### What this task involves
Gather up every line from the entries below that uses the word "breadcrumb".

'''

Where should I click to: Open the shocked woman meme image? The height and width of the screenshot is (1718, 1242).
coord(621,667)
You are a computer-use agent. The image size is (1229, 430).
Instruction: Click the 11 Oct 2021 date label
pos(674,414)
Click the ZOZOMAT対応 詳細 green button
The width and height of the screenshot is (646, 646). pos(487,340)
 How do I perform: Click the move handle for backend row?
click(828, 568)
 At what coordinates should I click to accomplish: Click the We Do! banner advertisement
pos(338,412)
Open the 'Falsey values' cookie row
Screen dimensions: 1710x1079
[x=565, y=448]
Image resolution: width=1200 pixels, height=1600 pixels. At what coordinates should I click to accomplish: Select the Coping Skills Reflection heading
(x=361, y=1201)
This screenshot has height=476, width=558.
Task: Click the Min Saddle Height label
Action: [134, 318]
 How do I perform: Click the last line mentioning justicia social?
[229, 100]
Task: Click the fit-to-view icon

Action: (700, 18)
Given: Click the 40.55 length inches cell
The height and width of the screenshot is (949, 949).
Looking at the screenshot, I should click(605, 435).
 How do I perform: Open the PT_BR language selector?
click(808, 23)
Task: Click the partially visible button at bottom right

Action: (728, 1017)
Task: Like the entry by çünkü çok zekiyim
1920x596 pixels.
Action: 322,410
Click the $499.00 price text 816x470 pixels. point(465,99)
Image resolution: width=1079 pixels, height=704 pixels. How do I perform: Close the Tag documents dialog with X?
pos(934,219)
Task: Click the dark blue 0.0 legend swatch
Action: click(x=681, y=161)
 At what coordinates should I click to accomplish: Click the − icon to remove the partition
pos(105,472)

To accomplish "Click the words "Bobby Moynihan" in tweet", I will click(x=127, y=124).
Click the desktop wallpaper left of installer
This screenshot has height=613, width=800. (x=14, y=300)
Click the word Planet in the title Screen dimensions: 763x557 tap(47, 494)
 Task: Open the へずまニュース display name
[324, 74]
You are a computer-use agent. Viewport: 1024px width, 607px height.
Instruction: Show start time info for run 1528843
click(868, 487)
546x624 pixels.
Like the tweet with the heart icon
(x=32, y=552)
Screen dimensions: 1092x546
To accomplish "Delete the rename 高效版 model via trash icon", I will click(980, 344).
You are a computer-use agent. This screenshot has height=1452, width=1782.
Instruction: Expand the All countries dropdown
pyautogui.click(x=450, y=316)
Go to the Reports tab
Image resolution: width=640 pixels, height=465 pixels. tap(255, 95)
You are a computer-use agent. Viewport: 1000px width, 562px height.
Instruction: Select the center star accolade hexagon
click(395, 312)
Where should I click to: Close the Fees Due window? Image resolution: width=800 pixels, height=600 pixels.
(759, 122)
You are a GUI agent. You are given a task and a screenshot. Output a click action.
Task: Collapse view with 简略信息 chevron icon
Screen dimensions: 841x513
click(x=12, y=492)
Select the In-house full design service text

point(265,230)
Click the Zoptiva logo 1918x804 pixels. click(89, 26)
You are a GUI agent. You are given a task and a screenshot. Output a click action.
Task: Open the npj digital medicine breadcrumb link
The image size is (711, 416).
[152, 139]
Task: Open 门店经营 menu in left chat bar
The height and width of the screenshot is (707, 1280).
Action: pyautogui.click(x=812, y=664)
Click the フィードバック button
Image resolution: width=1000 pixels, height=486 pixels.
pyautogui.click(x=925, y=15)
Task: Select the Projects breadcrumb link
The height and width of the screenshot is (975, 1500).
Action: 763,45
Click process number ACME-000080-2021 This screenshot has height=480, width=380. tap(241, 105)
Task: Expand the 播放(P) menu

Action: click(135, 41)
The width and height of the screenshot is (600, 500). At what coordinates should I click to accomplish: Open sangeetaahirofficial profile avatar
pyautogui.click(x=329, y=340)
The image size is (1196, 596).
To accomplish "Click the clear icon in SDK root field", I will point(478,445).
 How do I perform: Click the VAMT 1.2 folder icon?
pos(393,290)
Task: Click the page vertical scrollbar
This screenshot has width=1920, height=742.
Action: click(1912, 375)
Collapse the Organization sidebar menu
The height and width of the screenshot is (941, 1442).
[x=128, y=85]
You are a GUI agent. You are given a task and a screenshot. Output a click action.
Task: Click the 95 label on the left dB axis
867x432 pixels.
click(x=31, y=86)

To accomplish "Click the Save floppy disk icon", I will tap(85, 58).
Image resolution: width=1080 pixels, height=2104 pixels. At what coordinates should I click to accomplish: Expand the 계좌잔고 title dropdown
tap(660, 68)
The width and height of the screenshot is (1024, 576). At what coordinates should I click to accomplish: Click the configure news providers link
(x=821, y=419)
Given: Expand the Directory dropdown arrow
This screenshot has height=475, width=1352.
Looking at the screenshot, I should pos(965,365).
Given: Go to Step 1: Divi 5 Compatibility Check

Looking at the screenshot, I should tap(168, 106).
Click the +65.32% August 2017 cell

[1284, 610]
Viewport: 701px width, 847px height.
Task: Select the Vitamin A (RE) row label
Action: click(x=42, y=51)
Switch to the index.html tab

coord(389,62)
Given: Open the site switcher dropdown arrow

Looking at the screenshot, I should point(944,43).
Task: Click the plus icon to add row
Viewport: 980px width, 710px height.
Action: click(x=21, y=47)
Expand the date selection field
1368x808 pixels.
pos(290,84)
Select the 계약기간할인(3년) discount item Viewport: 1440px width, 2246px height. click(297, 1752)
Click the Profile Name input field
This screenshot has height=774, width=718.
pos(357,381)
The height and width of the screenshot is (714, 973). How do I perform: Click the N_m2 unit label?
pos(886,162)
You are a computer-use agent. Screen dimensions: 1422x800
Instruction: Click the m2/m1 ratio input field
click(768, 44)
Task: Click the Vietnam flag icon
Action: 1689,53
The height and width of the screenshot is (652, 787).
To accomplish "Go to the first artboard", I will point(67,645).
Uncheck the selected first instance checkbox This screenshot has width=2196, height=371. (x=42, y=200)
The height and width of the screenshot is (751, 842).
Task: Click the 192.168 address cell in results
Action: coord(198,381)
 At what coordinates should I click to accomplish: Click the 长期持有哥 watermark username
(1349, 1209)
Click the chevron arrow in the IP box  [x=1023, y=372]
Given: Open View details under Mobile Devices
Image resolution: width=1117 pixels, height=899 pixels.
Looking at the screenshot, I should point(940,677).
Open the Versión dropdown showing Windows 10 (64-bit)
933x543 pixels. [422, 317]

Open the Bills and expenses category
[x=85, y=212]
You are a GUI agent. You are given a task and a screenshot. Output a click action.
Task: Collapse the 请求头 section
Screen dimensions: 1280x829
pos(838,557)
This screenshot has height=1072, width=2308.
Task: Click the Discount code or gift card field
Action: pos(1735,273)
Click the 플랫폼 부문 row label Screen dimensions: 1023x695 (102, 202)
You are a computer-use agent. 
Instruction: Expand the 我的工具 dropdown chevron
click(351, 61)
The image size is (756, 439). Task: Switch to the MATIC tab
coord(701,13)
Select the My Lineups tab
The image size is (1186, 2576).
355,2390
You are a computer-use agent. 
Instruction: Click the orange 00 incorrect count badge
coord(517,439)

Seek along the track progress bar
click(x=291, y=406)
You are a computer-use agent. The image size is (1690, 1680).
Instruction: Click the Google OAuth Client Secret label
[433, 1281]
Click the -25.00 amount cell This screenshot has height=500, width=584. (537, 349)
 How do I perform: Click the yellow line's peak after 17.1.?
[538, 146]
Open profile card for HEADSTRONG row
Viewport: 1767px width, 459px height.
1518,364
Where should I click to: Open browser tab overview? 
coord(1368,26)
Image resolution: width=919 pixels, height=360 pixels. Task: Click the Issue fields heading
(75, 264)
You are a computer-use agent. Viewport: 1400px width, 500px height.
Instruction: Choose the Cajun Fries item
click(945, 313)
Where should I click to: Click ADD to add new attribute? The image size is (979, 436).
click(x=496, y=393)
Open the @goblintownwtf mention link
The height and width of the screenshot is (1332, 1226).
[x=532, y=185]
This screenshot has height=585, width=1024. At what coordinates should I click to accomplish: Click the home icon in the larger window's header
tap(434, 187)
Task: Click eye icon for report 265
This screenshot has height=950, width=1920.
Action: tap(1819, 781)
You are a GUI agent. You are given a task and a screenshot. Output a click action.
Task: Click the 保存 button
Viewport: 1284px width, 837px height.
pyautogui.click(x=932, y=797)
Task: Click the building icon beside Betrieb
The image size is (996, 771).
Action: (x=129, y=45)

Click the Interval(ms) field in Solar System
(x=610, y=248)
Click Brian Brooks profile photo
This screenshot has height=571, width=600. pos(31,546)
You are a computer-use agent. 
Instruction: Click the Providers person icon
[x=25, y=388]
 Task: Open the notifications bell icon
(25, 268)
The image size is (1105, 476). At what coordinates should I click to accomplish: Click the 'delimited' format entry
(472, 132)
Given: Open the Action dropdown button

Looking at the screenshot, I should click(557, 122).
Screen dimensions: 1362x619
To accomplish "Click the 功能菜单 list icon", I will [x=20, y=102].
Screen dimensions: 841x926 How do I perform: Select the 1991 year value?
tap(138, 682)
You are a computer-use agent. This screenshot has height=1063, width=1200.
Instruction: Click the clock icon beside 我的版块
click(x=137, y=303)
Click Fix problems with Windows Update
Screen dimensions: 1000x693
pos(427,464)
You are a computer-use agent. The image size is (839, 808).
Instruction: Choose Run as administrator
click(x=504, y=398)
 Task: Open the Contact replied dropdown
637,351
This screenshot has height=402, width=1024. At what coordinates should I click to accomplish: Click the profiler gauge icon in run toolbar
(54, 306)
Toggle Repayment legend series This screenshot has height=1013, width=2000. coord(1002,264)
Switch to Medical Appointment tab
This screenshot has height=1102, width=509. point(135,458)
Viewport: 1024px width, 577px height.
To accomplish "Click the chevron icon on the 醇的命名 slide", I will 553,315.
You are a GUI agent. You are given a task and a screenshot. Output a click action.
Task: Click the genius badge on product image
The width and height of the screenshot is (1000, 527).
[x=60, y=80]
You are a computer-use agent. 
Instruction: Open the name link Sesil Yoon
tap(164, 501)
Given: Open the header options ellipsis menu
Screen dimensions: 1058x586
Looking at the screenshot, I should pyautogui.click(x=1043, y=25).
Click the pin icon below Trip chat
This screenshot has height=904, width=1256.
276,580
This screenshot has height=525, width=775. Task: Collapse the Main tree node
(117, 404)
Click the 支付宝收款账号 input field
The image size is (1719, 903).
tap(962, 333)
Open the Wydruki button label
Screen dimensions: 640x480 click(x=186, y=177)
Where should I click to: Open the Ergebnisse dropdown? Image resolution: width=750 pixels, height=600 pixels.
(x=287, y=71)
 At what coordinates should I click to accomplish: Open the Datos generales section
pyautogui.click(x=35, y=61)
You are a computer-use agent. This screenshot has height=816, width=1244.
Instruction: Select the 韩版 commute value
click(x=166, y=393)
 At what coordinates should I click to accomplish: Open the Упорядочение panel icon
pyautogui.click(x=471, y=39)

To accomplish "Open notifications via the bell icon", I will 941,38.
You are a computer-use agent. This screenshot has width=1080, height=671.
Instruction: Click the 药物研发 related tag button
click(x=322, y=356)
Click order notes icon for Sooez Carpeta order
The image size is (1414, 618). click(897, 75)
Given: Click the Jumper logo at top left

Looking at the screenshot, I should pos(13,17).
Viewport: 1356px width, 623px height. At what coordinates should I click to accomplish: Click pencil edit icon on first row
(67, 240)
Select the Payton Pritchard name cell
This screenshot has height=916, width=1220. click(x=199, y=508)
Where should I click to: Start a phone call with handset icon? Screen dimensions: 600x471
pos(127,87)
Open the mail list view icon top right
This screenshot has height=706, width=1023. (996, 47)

'''

### Exercise solution
Task: Open the npj digital medicine breadcrumb link
Task: Select the Projects breadcrumb link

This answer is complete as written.